- [Brief]: Nothing in the entries may be altered; copy them in full.

- [The data]:
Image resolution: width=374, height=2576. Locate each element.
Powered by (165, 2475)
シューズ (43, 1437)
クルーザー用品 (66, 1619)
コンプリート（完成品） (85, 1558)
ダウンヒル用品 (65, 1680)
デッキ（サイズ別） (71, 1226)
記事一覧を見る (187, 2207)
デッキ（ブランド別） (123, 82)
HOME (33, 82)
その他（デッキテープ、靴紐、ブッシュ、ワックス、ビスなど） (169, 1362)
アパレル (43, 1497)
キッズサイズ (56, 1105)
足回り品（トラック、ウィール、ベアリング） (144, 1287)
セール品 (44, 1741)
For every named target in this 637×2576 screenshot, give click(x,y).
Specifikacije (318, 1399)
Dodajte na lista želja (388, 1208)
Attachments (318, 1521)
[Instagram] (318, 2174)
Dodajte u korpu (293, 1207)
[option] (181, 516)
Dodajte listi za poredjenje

- [Exercise response]:
Image resolution: width=374, height=2576. Locate each element.
Powered by (165, 2475)
シューズ (43, 1437)
クルーザー用品 (66, 1619)
コンプリート（完成品） (85, 1558)
ダウンヒル用品 (65, 1680)
デッキ（サイズ別） (71, 1226)
記事一覧を見る (187, 2207)
デッキ（ブランド別） (123, 82)
HOME (33, 82)
その他（デッキテープ、靴紐、ブッシュ、ワックス、ビスなど） (169, 1362)
アパレル (43, 1497)
キッズサイズ (56, 1105)
足回り品（トラック、ウィール、ベアリング） (144, 1287)
セール品 (44, 1741)
For every named target in this 637×2576 screenshot, give click(x,y).
Specifikacije (318, 1399)
Dodajte na lista želja (388, 1208)
Attachments (318, 1521)
[Instagram] (318, 2174)
Dodajte u korpu (293, 1207)
[option] (181, 516)
Dodajte listi za poredjenje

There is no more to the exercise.